→ Job: Repeat the rows from the line holding "Screen dimensions: 1199x740" through the end of the rows, both ends included, with "magnifier" swapped for "magnifying glass" and all else unchanged. Leave out the pictures.

→ Exercise inputs:
* BEGIN *

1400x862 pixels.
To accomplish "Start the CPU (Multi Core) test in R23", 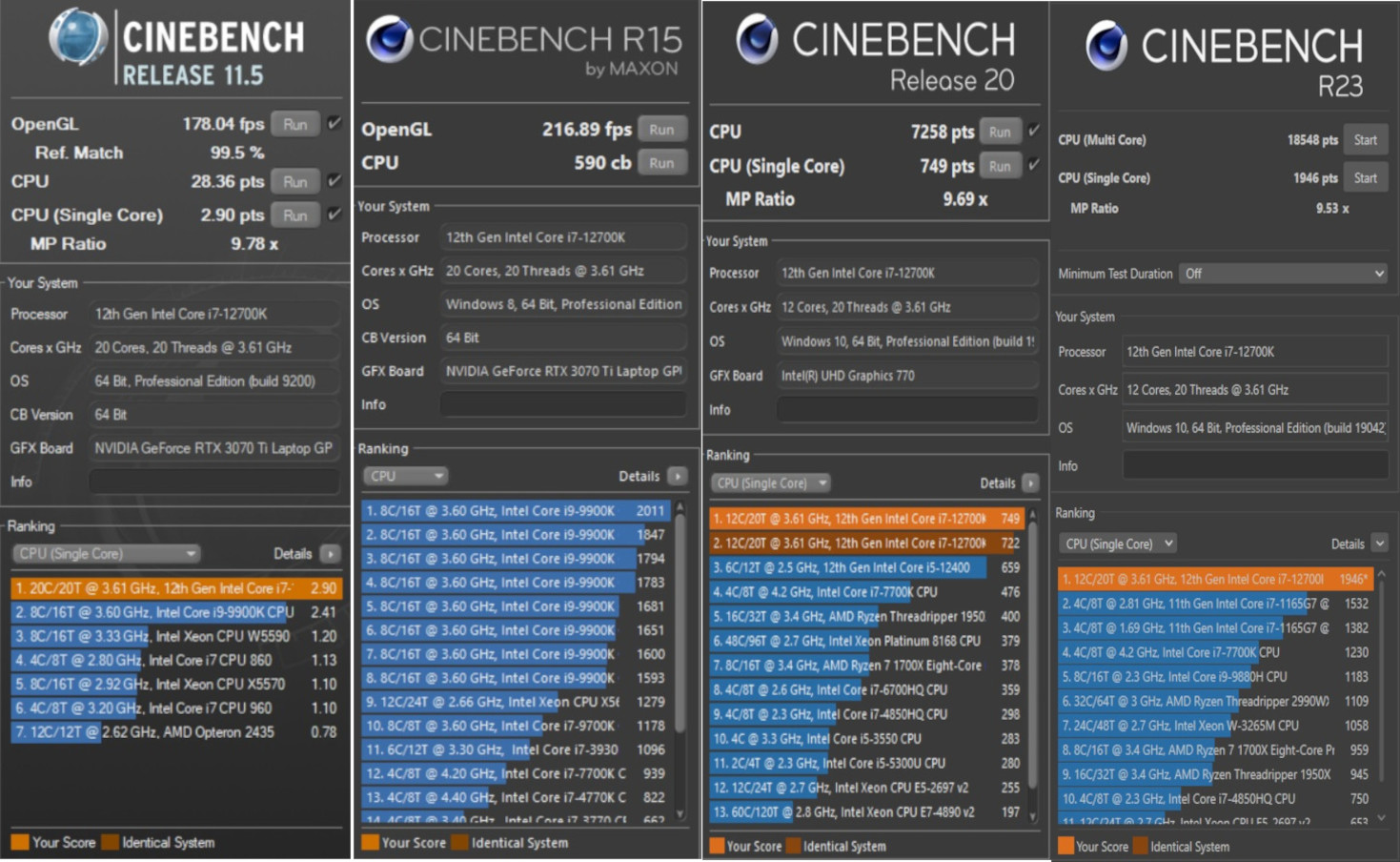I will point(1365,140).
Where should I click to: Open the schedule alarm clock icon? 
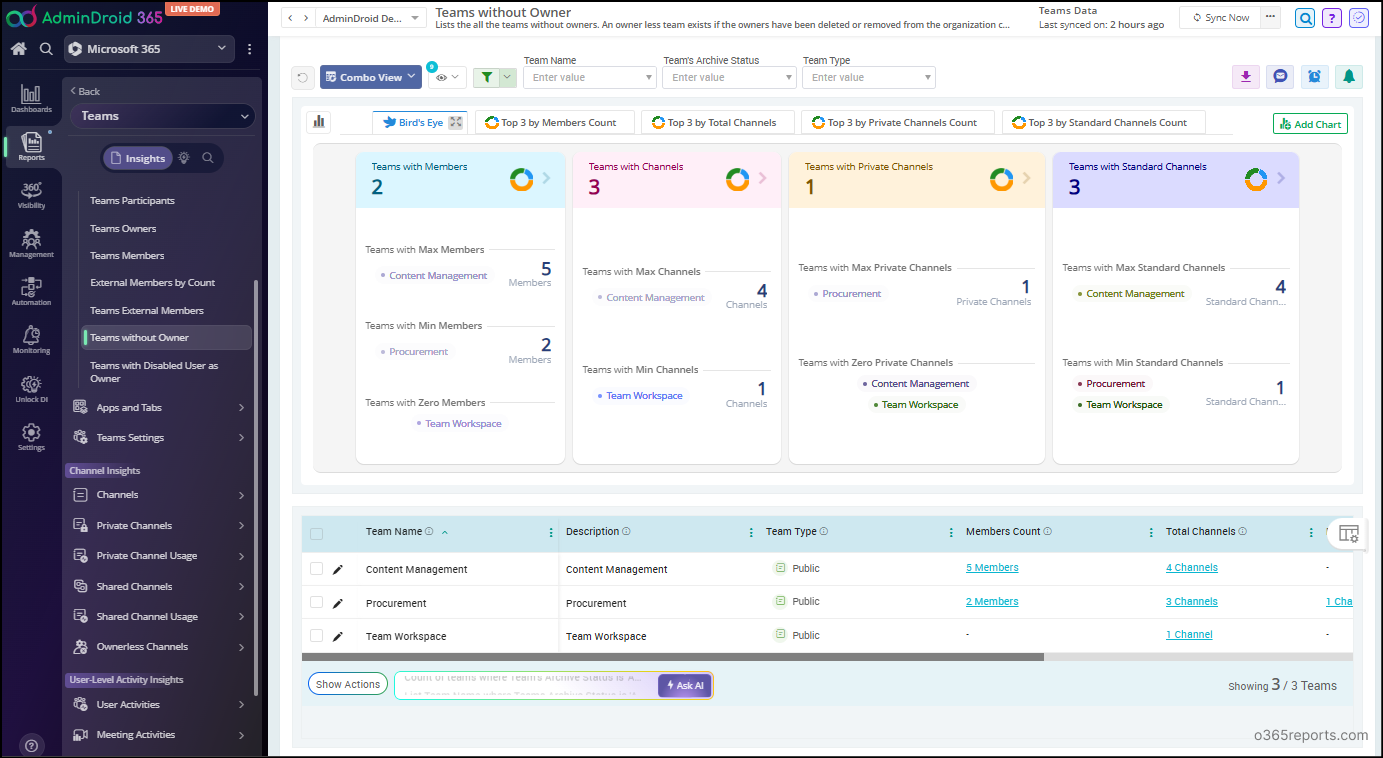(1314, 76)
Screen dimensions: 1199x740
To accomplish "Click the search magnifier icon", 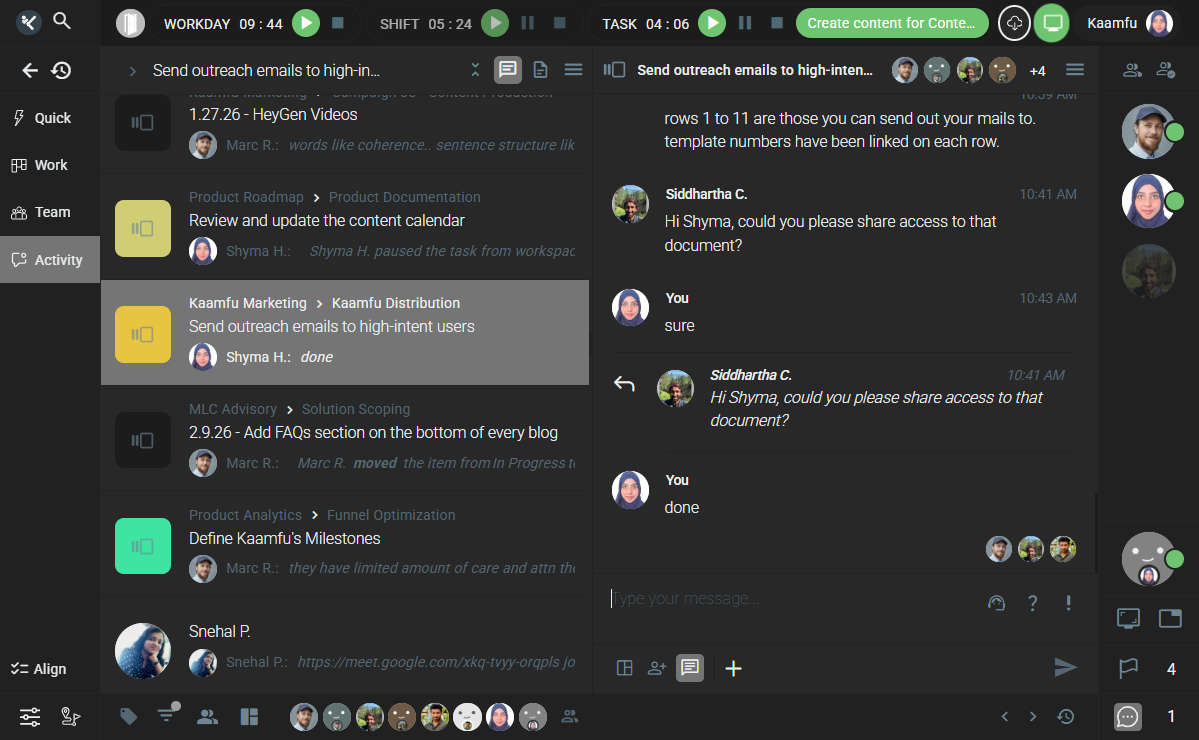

* END *

→ Response to this task:
Screen dimensions: 1199x740
To accomplish "Click the search magnifying glass icon", 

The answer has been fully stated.